==== Entries shown
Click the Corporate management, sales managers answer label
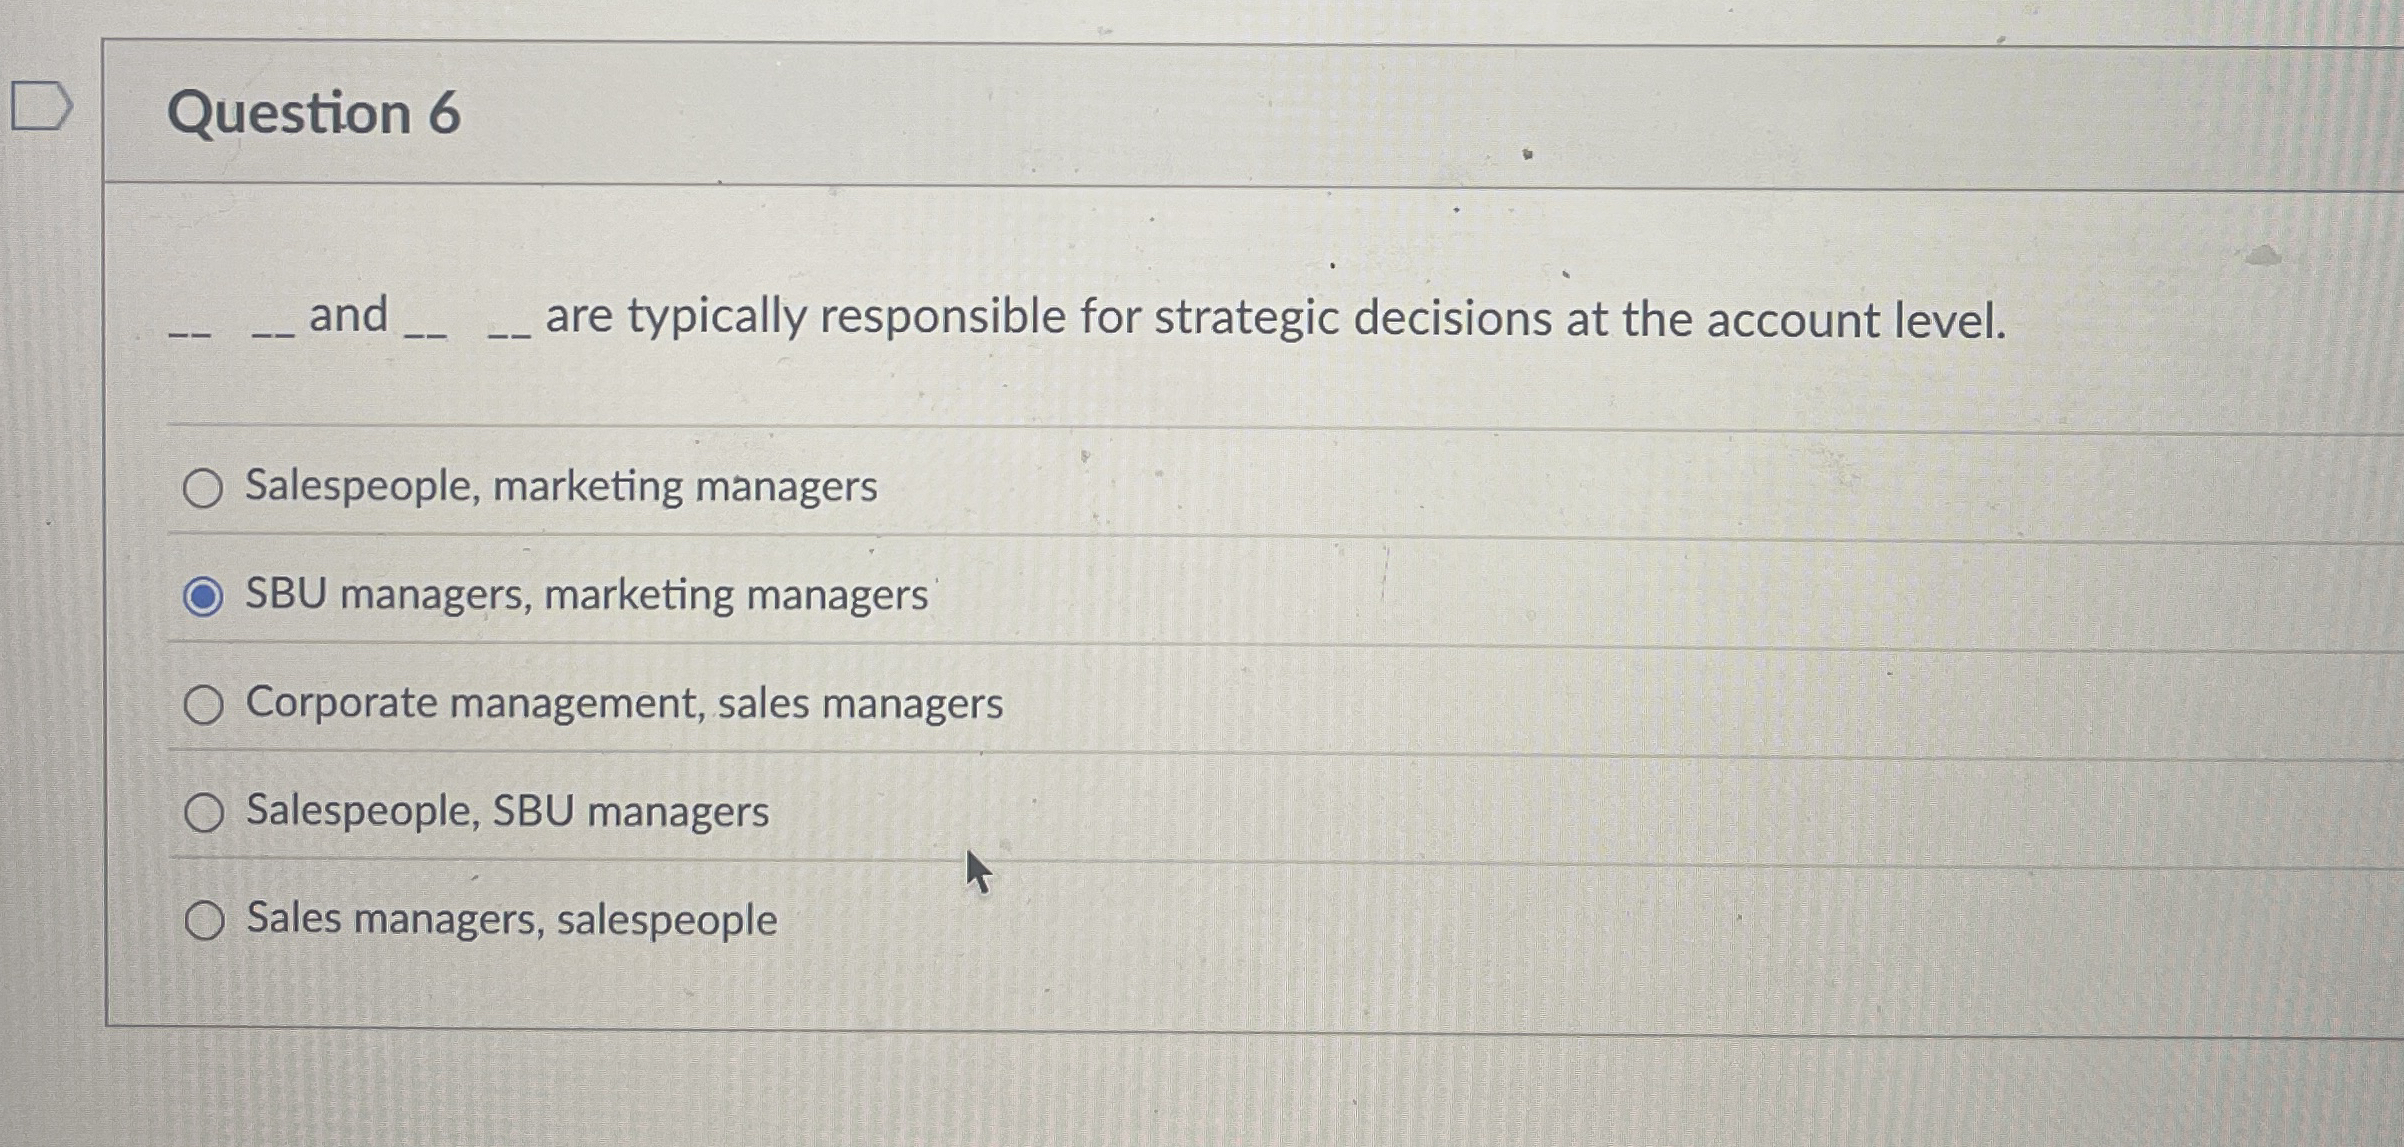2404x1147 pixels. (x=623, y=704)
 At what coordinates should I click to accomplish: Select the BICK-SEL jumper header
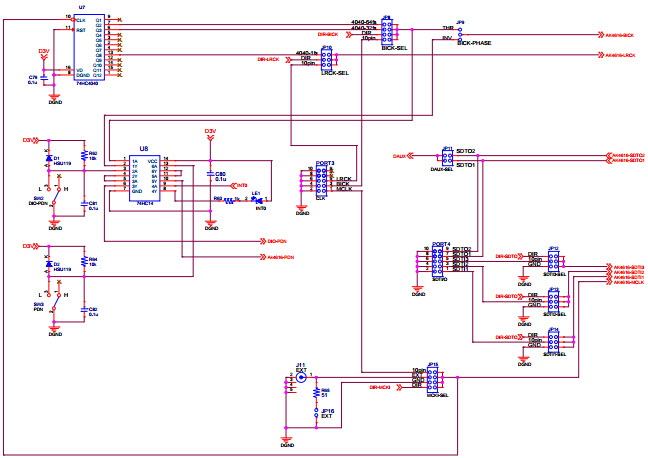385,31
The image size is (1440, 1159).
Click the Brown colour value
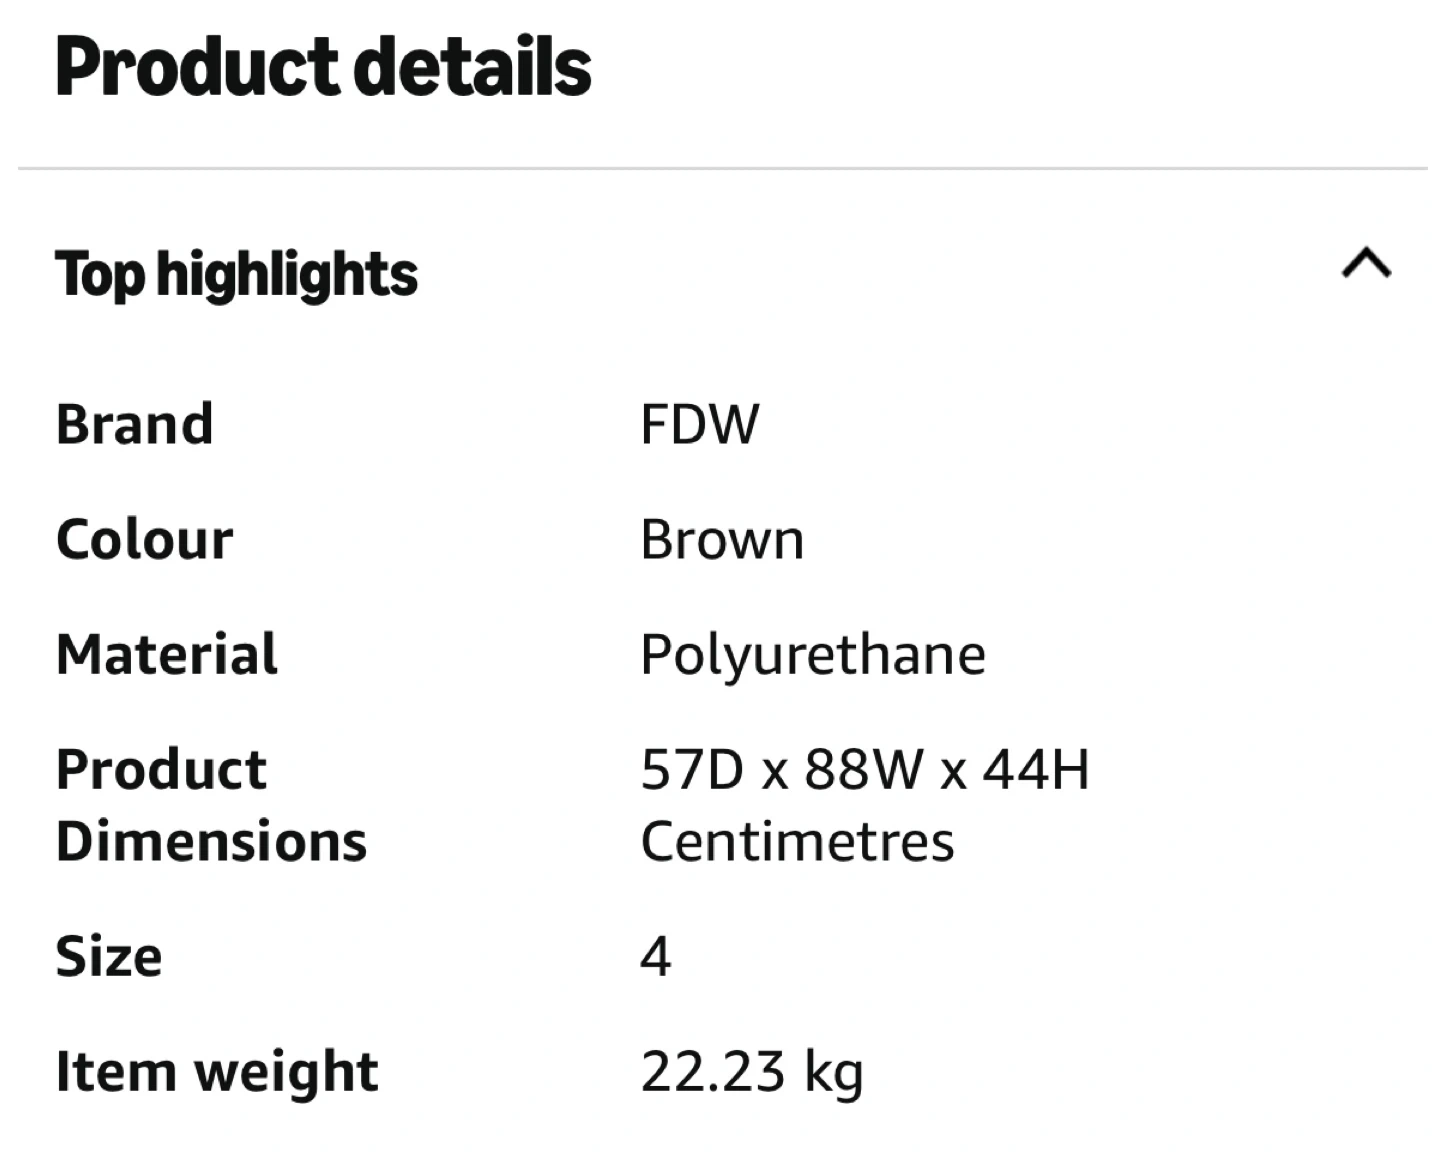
========
==== Entries shown
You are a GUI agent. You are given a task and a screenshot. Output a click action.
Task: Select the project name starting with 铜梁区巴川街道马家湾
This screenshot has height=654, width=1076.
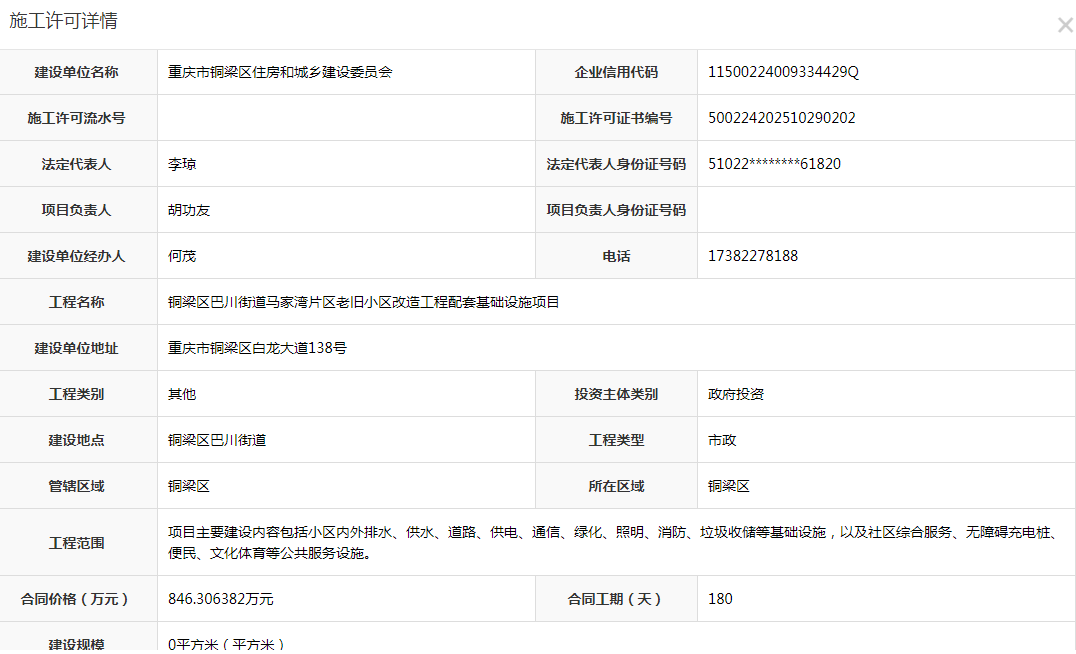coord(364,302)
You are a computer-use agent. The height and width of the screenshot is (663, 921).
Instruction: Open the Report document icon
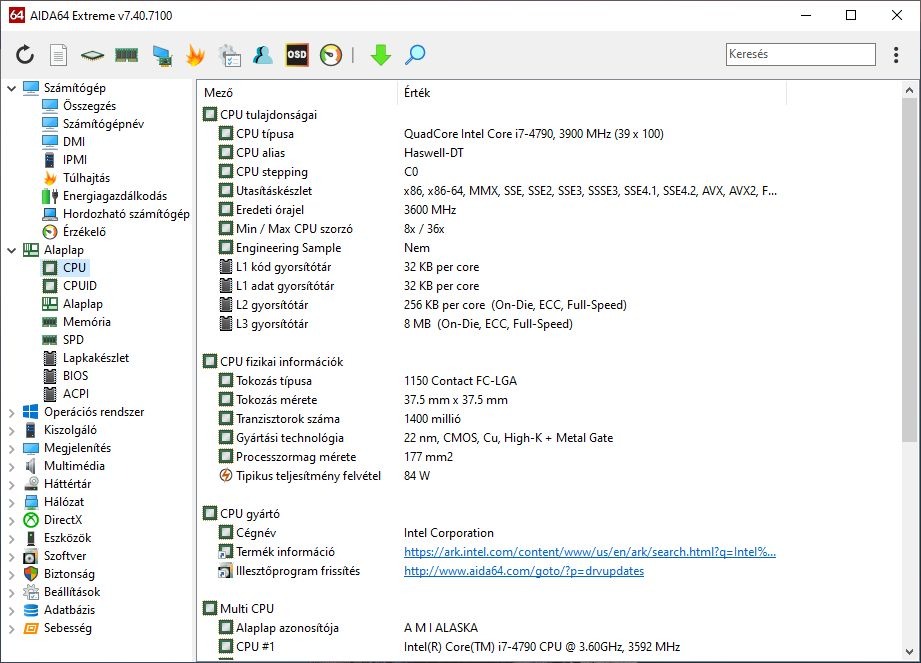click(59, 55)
========
Using the records above, print exactly the run of lines that starts with the line with "Click the Corporate" and goes on through the line with "Click the Brown colour value", pictures excluded.

▶ Response:
Click the Corporate management, sales managers answer label
2404x1147 pixels. (x=623, y=704)
 At what coordinates should I click to accomplish: Select the BICK-SEL jumper header
385,31
The image size is (1440, 1159).
Click the Brown colour value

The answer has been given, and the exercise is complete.